Looking into the hidden heart of a heavenly “rose”

“The massive stars that make up the Nebula rosette The central cluster is a few million years old and in the middle of its life cycle. During the time that its stellar winds would have been flowing, one would expect a central cavity up to ten times larger, “commented the study’s lead author, Dr. Christopher Wareing, on February 13, 2018. University of Leeds press release. Dr. Wareing is from School of Physics and Astronomy at the University of Leeds.

“We simulate the feedback from the stellar wind and the formation of the Nebula in several molecular cloud models that include a lumpy sphere, a thick filmentary disk, and a thin disk, all created from the same initial low-density atomic cloud. It was the thin disk that reproduced the physical appearance (size, shape and alignment of the cavity’s magnetic field) of the Nebula, at an age compatible with the central stars and their winds. To have a model that so accurately reproduces physical appearance in line with observational data, without setting out to do this, is quite extraordinary, “added Dr. Wareing.

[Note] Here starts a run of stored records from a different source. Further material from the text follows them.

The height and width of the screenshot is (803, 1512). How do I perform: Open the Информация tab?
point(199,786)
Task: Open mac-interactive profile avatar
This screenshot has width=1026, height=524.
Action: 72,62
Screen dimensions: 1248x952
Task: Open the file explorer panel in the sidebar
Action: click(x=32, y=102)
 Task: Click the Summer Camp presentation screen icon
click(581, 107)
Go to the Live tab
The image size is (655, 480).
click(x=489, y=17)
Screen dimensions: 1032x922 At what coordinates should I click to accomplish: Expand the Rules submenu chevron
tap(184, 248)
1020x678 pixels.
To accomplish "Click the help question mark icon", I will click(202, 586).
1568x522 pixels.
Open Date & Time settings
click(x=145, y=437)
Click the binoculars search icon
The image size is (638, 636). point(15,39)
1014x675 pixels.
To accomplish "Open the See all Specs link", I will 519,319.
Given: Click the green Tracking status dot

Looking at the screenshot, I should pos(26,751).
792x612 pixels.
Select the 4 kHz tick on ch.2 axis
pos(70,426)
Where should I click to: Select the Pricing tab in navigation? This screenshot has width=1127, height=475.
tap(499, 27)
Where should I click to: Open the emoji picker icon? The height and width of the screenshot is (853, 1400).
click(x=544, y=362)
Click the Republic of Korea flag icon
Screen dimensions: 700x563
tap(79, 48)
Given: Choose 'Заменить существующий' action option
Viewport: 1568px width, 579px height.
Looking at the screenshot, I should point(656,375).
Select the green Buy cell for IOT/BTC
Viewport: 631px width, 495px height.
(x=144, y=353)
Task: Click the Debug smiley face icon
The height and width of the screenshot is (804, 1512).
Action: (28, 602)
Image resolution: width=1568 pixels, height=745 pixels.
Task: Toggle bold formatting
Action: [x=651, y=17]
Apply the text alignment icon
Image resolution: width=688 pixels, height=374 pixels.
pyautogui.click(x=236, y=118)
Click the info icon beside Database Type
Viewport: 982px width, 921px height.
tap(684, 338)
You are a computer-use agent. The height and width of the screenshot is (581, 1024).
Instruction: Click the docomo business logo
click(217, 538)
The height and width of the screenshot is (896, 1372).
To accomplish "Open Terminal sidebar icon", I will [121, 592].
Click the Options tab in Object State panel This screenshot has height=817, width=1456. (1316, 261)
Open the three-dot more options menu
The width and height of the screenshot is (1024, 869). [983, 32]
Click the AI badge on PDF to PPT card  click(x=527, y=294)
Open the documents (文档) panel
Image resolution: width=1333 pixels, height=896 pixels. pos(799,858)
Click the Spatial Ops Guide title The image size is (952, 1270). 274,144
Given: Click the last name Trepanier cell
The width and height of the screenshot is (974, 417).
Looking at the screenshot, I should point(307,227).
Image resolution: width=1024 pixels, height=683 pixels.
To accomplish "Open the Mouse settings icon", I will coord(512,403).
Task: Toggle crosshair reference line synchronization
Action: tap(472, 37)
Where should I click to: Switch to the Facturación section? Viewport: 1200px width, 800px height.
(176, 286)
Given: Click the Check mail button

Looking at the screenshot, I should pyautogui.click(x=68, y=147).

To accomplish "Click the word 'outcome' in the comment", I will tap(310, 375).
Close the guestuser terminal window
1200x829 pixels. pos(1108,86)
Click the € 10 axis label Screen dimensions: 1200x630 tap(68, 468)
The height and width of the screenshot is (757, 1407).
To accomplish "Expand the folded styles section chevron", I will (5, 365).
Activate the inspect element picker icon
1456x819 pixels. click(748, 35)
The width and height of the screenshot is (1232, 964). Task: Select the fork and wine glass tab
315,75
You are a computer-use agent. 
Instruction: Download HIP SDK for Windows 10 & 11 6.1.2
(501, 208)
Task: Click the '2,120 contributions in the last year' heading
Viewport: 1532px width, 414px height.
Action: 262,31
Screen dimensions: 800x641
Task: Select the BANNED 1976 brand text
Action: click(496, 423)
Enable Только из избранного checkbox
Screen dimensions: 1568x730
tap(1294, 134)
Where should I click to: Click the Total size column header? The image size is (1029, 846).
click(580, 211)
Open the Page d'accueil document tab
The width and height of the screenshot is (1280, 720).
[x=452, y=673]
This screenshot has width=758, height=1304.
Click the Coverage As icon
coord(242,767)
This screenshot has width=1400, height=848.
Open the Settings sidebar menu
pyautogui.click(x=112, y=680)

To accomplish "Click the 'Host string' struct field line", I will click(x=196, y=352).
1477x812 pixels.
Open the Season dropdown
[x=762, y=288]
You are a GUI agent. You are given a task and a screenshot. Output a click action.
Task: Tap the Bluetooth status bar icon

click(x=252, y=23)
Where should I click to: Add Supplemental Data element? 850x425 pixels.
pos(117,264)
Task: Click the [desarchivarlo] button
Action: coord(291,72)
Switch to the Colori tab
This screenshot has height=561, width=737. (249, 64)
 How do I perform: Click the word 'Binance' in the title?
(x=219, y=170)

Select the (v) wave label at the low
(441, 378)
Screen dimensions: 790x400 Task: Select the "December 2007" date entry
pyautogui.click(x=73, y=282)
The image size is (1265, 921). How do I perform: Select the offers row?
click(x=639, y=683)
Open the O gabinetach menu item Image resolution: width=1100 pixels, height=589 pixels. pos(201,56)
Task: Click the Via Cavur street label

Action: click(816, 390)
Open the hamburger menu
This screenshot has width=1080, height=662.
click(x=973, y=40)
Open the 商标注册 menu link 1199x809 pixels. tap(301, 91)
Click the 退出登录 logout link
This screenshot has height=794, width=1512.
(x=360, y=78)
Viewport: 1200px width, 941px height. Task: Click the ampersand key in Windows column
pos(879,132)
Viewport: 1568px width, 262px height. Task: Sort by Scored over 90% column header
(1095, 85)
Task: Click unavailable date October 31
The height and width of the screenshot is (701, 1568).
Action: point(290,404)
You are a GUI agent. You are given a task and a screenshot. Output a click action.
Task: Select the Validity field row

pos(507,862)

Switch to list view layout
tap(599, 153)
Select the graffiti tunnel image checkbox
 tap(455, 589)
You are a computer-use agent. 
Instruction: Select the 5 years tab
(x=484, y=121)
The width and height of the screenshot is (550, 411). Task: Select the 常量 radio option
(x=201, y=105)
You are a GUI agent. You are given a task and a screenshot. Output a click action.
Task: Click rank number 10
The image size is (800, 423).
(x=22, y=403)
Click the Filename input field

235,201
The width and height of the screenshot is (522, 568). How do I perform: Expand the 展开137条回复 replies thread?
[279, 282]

The simulations are published in the February 13, 2018 issue of the Royal Astronomical Society monthly notices.

Dr. Wareing went on to comment that “We were also fortunate to be able to apply data to our models from the Gaia Survey, like a series of bright stars in the Rosette Nebula they are part of the survey. Applying this data to our models gave us a new understanding of the roles individual stars play in the Rosette Nebula. Next, we will look at many other similar objects in our galaxy and see if we can figure out their shape as well. “

Launched in 2013, Gaia is a European Space Agency space observatory designed for astrometry: it measures the positions and distances of stars with unprecedented precision.

This article is dedicated to environmentalist Kay Drey in honor of her decades of dedicated and selfless efforts to save our planet.